Apparently this does not extend to running.

I got a couple free issues of Runner’s World in the mail this last weekend, which I have just devoured. I love reading about other crazies who understand what it’s like to run a 10-miler in pouring rain or who know what to eat before a run so you don’t feel like puking. However, while I’ve loved reading all about it, I have found that with each read article, my sense of anxiety about the marathon has steadily and significantly grown.

For example, in a Q&A section of the magazine, a reader asked if he should try out a small race (like an easy 5K) before attempting a bigger one (like a 10K or a half-marathon).
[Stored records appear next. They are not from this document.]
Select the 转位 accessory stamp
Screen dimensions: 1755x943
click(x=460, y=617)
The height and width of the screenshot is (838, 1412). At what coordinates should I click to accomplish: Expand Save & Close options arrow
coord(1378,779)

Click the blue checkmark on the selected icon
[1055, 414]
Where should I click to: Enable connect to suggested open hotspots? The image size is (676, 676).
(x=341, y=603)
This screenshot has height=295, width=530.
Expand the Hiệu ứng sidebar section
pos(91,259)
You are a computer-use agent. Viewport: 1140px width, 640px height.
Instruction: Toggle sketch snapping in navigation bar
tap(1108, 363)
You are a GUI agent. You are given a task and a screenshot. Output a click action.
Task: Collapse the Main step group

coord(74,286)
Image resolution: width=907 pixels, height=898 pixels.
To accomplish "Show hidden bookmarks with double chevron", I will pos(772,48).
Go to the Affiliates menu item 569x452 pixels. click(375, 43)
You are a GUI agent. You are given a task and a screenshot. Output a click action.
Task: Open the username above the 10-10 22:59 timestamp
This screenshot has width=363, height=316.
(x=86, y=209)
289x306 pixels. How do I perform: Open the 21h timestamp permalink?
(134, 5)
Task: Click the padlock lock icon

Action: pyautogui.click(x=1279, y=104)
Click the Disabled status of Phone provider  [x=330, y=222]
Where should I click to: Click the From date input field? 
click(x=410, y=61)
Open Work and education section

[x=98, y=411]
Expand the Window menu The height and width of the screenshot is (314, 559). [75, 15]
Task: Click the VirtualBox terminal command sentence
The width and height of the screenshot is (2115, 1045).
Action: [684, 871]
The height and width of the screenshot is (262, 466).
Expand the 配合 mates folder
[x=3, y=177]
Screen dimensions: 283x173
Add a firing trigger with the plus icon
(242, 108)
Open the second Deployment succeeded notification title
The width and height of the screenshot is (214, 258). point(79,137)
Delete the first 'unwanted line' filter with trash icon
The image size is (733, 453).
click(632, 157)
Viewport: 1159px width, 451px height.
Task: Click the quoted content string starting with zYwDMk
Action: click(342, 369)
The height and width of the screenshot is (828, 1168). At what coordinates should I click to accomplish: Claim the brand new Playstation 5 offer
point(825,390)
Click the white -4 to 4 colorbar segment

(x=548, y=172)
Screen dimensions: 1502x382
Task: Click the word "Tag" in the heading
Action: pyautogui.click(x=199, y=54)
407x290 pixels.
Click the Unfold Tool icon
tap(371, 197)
The expert responded that the reader should definitely try out a smaller race before even thinking about biting off more than they can chew with a longer race. As my heart rate began to climb just thinking about how backwards I apparently have started out, I tried to use my super-human powers of reasoning to talk myself out of my anxiety:

“My body has handled the training just great, thankyouverymuch.”

“I have more discipline and/or willpower than the average human being.”

And my favorite,

“Go big or go home.”

And even though these little mind tricks sometimes work for short spurts of time, I find that the anxiety has a tendency of creeping back up on me when I’m feeling weak.

Like when I’m asleep.

But in the end, I figure that what’s done is done and that if I end up collapsing somewhere on the marathon because I didn’t attempt to tackle a smaller race first, then so be it–‘all these things shallΒ give [me] experience and be for [my] good,’ right?

But anxiety-inducing research aside, last week’s training was actually pretty awesome. I finally ran a 15-miler pretty close to my goal pace of 10 minutes/mile (including water stops, which meant that some miles needed to be faster). And the best part? The fact that I wasn’t sore pretty much at all after it. Isn’t that amazing? I certainly thought so. Of course, I’ve been down with a cold for the past 24 hours or so, so I’m feeling especially grateful that my legs don’t hurt like my head does…

High Point: I think I made that obvious enough above.

Low Point: The anxiety that’s really starting to settle in. And almost every short run. Why is it that my short runs have now become SOOO much harder than my long runs?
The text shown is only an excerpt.